[START OF TEXT SEGMENT]

# a few questions about vat and tax



## 6889joannew (13 Jul 2009)

Hi guys,
i stumbled across this site and i think its fantastic.
Basically i need as much help as people can give me,i have just started running a pub and i applied for a vat number nearly 2 months ago and they are just asking me more and more questions with things to fill out etc.
I need this vat number as too buy stock etc this is needed is there any way i can hurry this along or get a vat number elsewhere?
Also i am a limited company and im not really sure about taxes etc.I know i should have sorted this out before i started the buisness but things have gone so quickly.
Any help would be much appreciated 
Thanks 
joanne


----------



## mgc (13 Jul 2009)

My friend had a similar problem and he went into the Tax office and made face to face contact with a Tax Official and everything go sorted out very soon.I think you should do the same and get the Tax Official's name and take it from there.Good Luck.


----------



## 6889joannew (13 Jul 2009)

mgc said:


> My friend had a similar problem and he went into the Tax office and made face to face contact with a Tax Official and everything go sorted out very soon.I think you should do the same and get the Tax Official's name and take it from there.Good Luck.


Thanks for this i was thinking the same thing to go there but no when you just have so much to do and no time lol but i guess this would be me best bet thanks so much
Joanne


----------



## BaileyMc (13 Jul 2009)

Hi Joanne,

First off, best of luck with your venture.

I would suggest ringing the registration section of the local Revenue office and asking what the issue is and answering any questions they may have.  

Also, you should probably go and find an accountant to give you advice in the future.  The best way of finding someone reliable and who knows what they are doing is to ask others.  Be very clear as to what you need them to do and where possible agree fees in advance.


----------



## Graham_07 (14 Jul 2009)

[END OF TEXT SEGMENT]
[START OF EXTRACTED MATERIAL]

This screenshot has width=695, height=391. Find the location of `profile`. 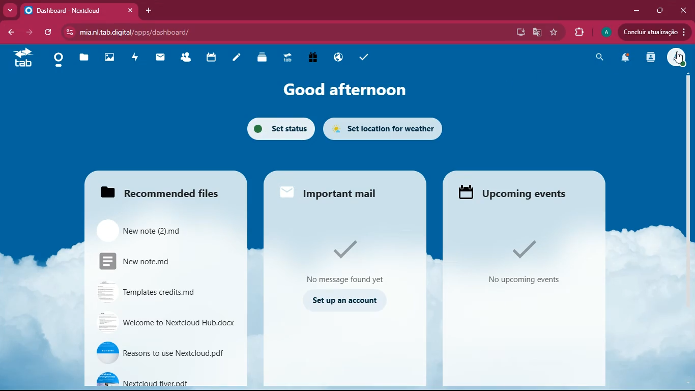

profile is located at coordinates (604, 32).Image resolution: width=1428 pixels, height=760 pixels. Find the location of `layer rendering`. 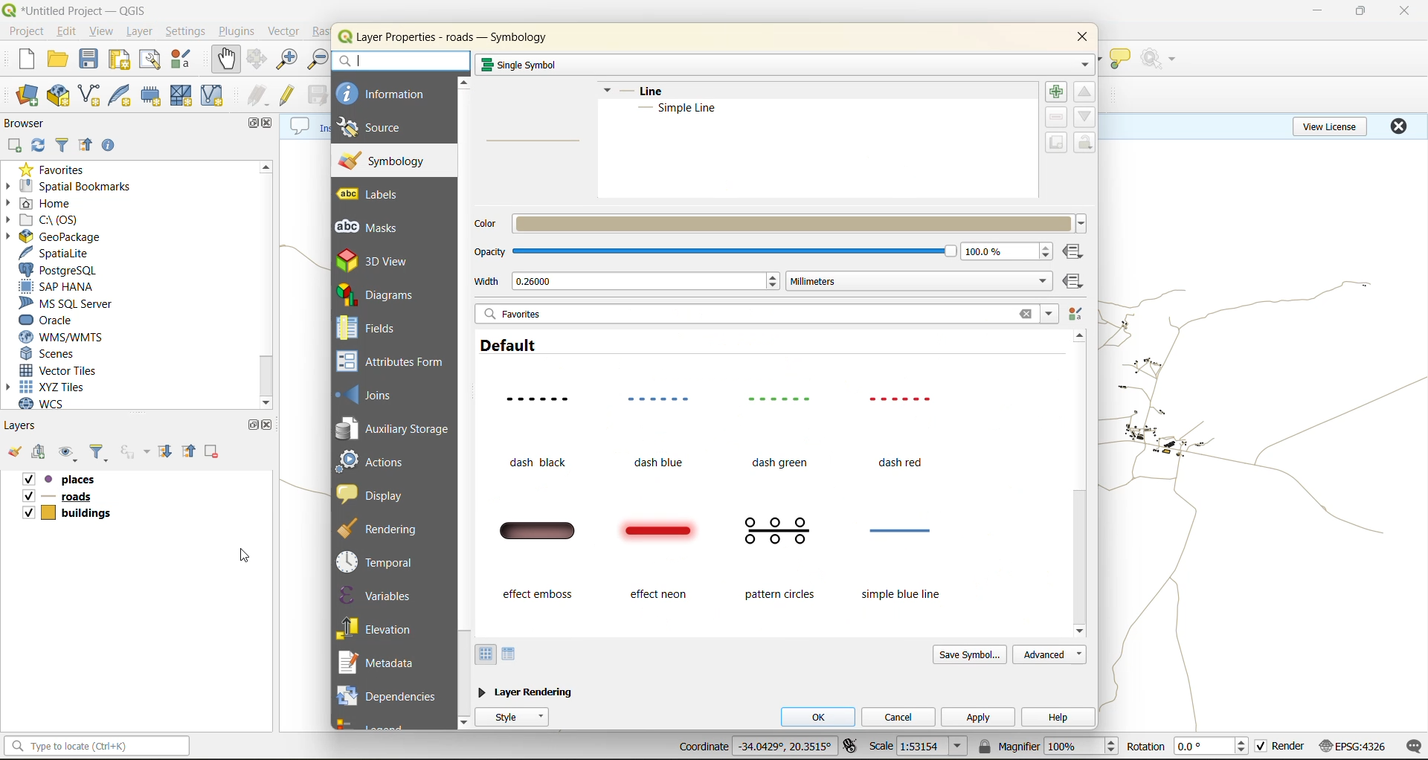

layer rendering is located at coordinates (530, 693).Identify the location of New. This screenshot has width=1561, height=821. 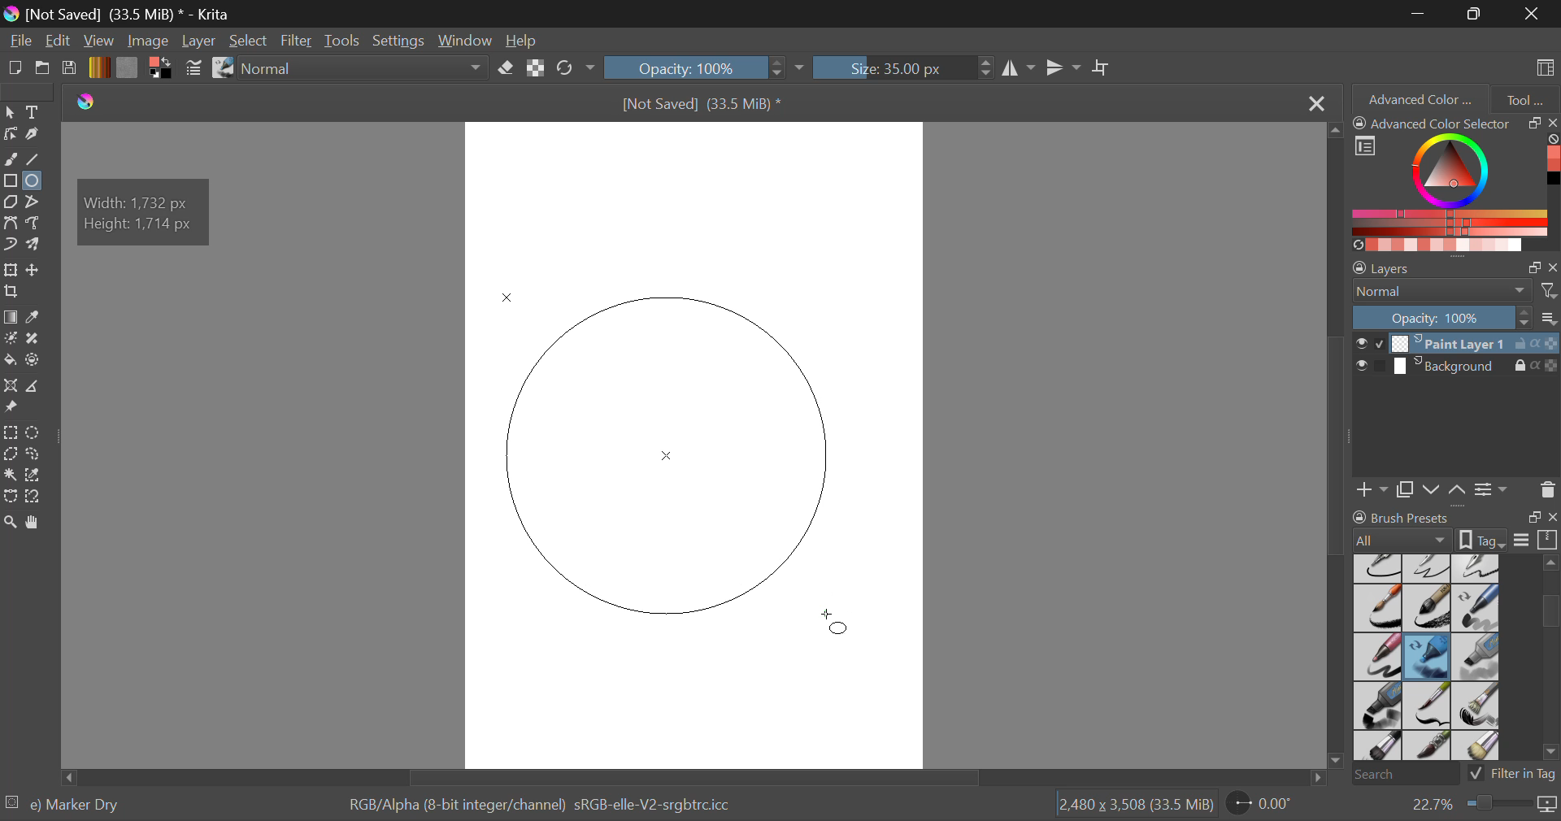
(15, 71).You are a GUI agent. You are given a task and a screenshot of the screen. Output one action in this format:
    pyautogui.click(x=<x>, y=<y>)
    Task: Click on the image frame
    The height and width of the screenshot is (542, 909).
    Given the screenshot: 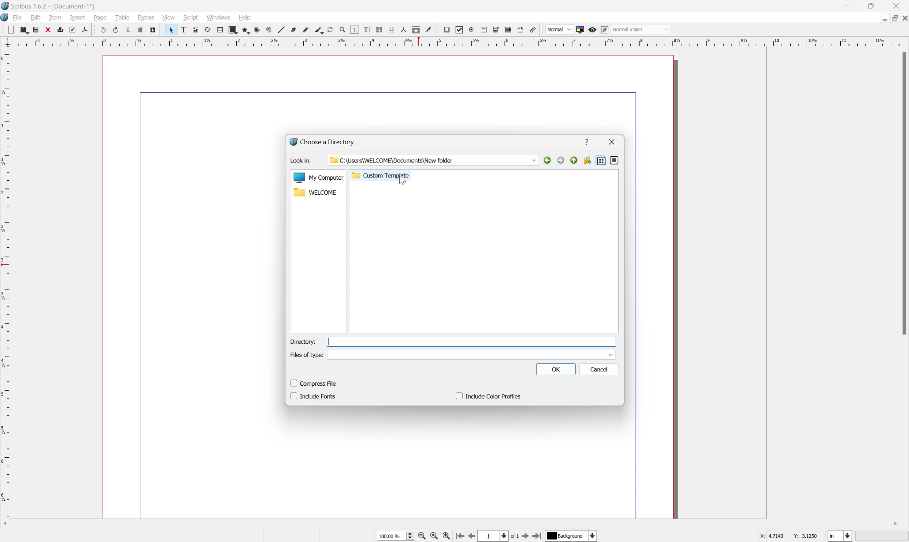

[END OF EXTRACTED MATERIAL]

▶ [WHAT TO DO]
A) Reproduce the VAT thread from "Thanks for this" up to and including "with your venture.".
B) Do these statements agree with the VAT thread? Answer yes or no for each, quoting the words that decide it. (i) Joanne applied for a VAT number nearly two months ago. (ii) The friend mentioned by mgc got the problem sorted out over the phone. (iii) BaileyMc advises agreeing an accountant's fees in advance where possible.
The items have nothing to do with the VAT thread.

▶ [SOLUTIONS]
A)
Thanks for this i was thinking the same thing to go there but no when you just have so much to do and no time lol but i guess this would be me best bet thanks so much
Joanne


----------



## BaileyMc (13 Jul 2009)

Hi Joanne,

First off, best of luck with your venture.

B)
(i) Yes: "i applied for a vat number nearly 2 months ago"
(ii) No: "he went into the Tax office and made face to face contact with a Tax Official"
(iii) Yes: "where possible agree fees in advance"